What happens to payment claims where the certifier or the employer regulates the contractor’s entitlement to payment under the construction contract? Under the SIA Form, the Architect’s interim certificate is the agreed to mechanism for certification of claims. Does this mean that the interim certificate can qualify as the payment response and no further language is required? As most stakeholders know, it is common for the SIA Form to be amended such that the interim certificate shall stand as the payment response if there is none from the employer. However, would the Architect when performing its certification function thereby to be regarded as agent of the Employer?

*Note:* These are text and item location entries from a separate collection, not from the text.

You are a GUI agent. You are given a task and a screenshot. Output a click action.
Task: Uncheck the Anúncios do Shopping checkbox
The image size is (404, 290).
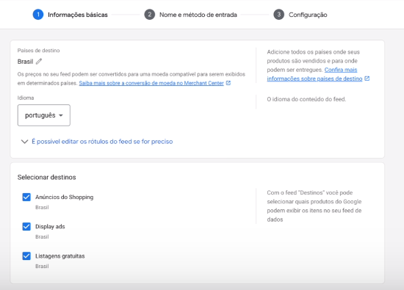pos(26,197)
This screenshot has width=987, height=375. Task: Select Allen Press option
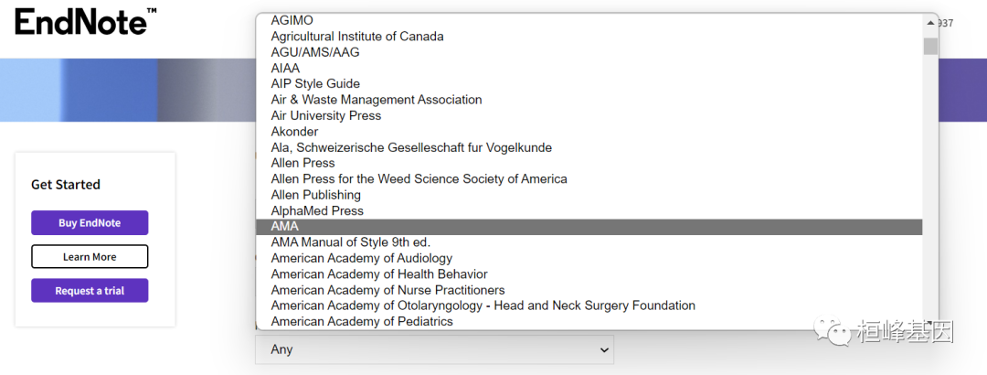click(302, 163)
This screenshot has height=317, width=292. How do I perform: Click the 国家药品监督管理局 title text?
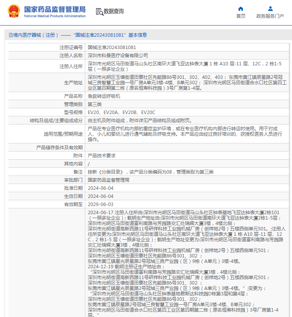(x=55, y=9)
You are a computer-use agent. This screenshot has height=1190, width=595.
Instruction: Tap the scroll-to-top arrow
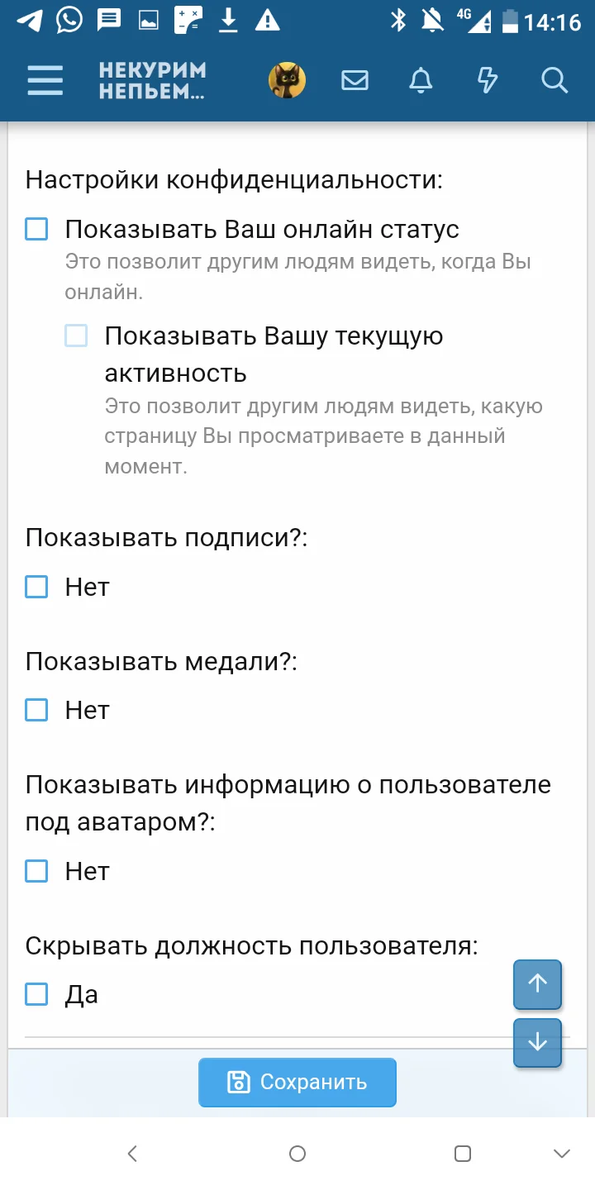tap(537, 983)

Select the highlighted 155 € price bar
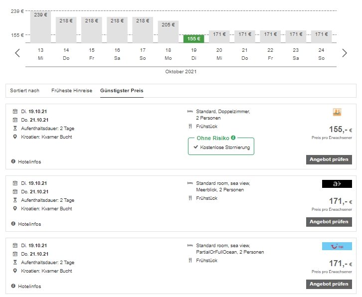[x=194, y=38]
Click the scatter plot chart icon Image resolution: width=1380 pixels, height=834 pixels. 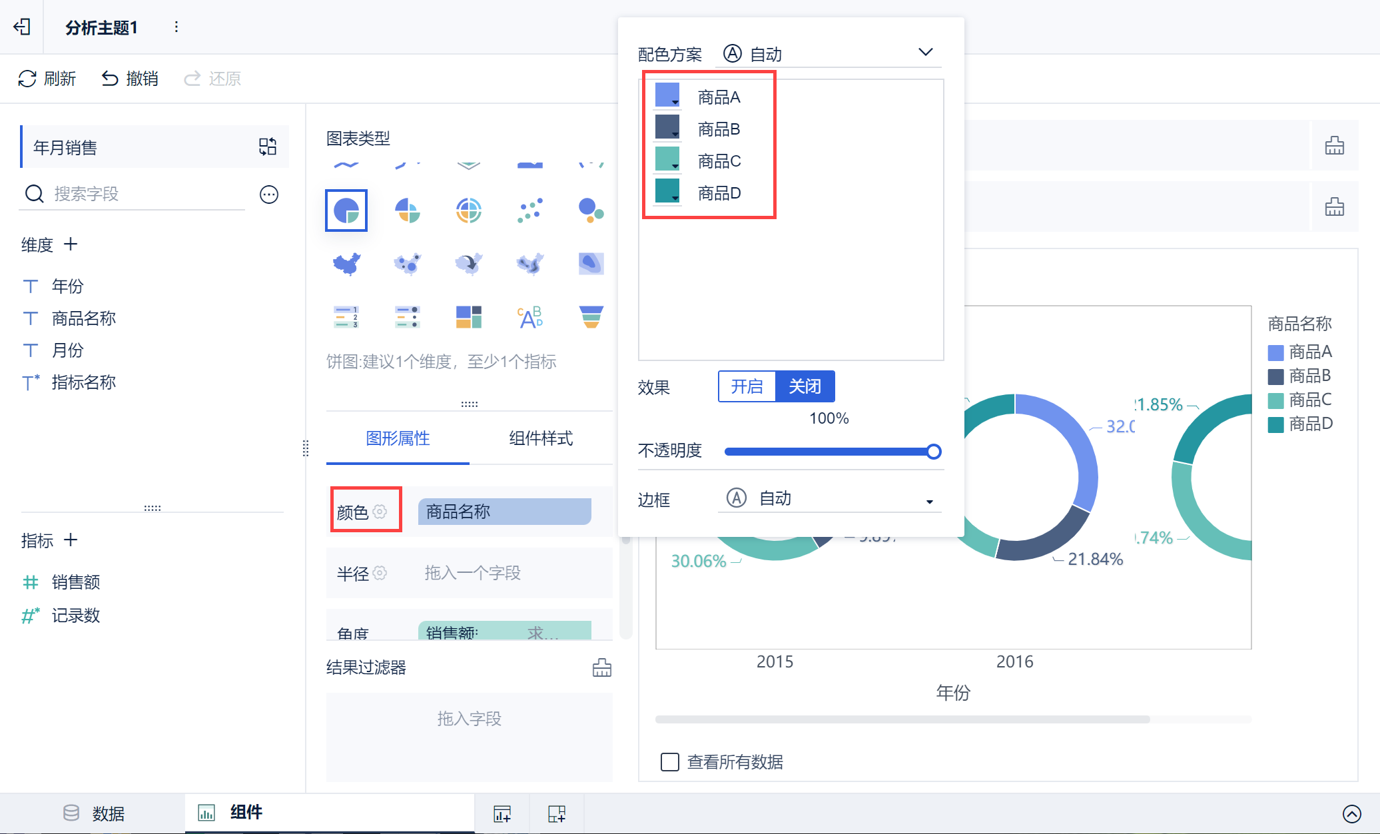pyautogui.click(x=529, y=210)
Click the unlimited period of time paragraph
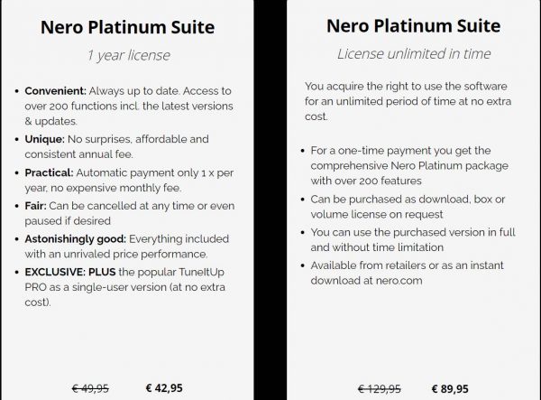 [408, 101]
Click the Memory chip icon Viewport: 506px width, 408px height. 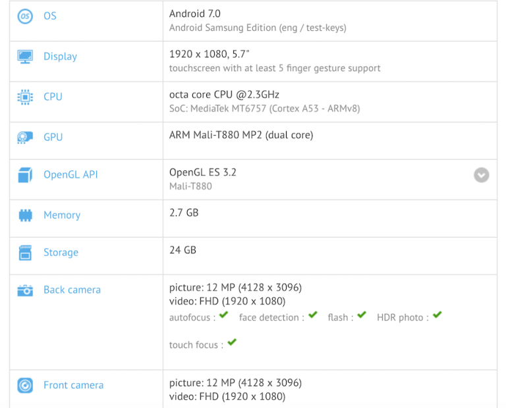(x=25, y=215)

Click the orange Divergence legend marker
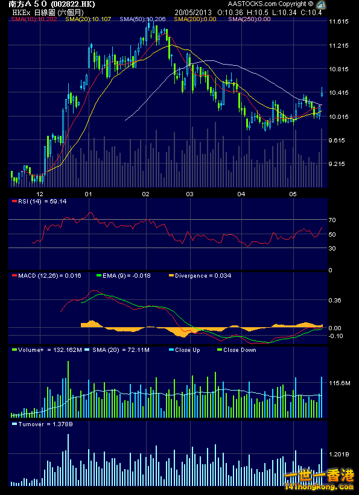(x=171, y=276)
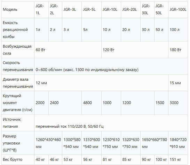190x165 pixels.
Task: Select the JGR-1L column header
Action: 41,10
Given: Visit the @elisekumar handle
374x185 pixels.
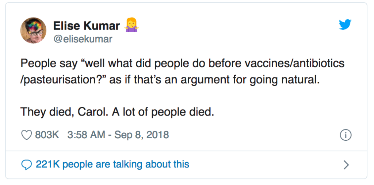Looking at the screenshot, I should pos(83,39).
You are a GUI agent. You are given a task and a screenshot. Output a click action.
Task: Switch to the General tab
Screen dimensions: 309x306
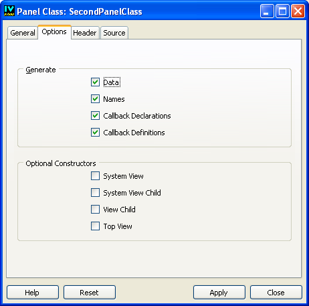pyautogui.click(x=23, y=33)
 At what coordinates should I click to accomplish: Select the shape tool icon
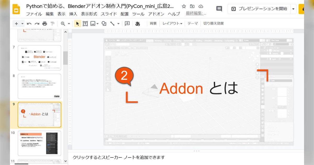tap(104, 23)
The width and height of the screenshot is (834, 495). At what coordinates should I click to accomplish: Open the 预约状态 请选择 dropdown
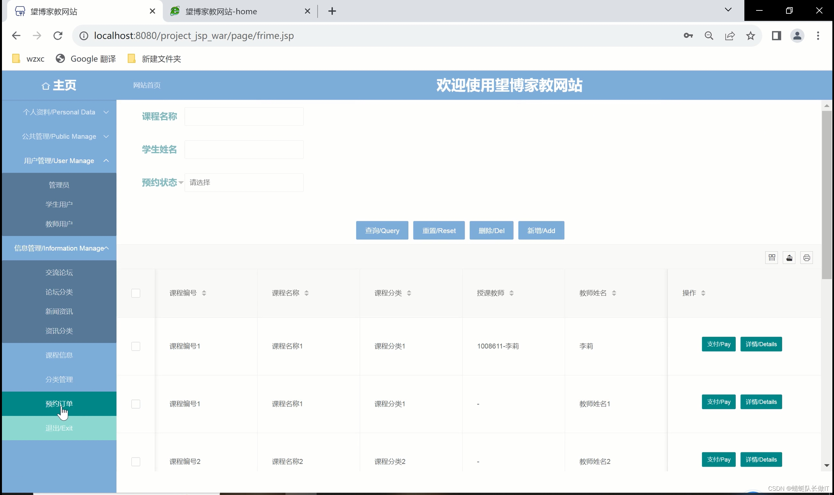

How about clauses in the contract that require payment claims to be submitted with sufficient documentation and supporting evidence to enable the certifier to determine the value of works done under the construction contract or for such drafts to be submitted a stipulated number of days before the due date for payment claims? Will failure to comply with such conditions operate to preclude the claimant from launching an adjudication under the SOPA or would such conditions be deemed inconsistent with the SOPA due to section 36 of the SOPA?

Finally, the Court of Appeal in Stargood v Shimizu had also made some important observations pertaining to the issuance of termination certificate and/or termination of a contractor’s employment under a construction contract. At [37], the Court of Appeal observed that “…any termination must necessarily be prima facie valid. In other words, there must be some facts to support the valid contractual exercise to terminate the contract.” At [43], the Court of Appeal further observed that the Project Director’s certification may only be reopened in adjudication under the SOPA or in arbitral proceedings. Finally, the Court of Appeal noted at [52] that since the adjudicator was entitled to re-open any certificates issued by the Project Director, the termination of the subcontract by the respondent in Stargood v Shimizu and its consequences were not contrary to s 36 of the SOPA. It appears that the Court of Appeal was perhaps suggesting that termination should and can be challenged in adjudication proceedings.

Conclusion

The Court of Appeal’s decision in Stargood v Shimizu is ground-breaking and practitioners may have to relook the previous caselaw. Amidst COVID-19, and the situation that many stakeholders in the building and construction industry are in, it may not be long before the principles in Stargood v Shimizu are revisited again.

DISCLAIMER: Because of the generality of this update, the information provided herein may not be applicable in all situations and should not be acted upon without specific legal advice based on particular situations.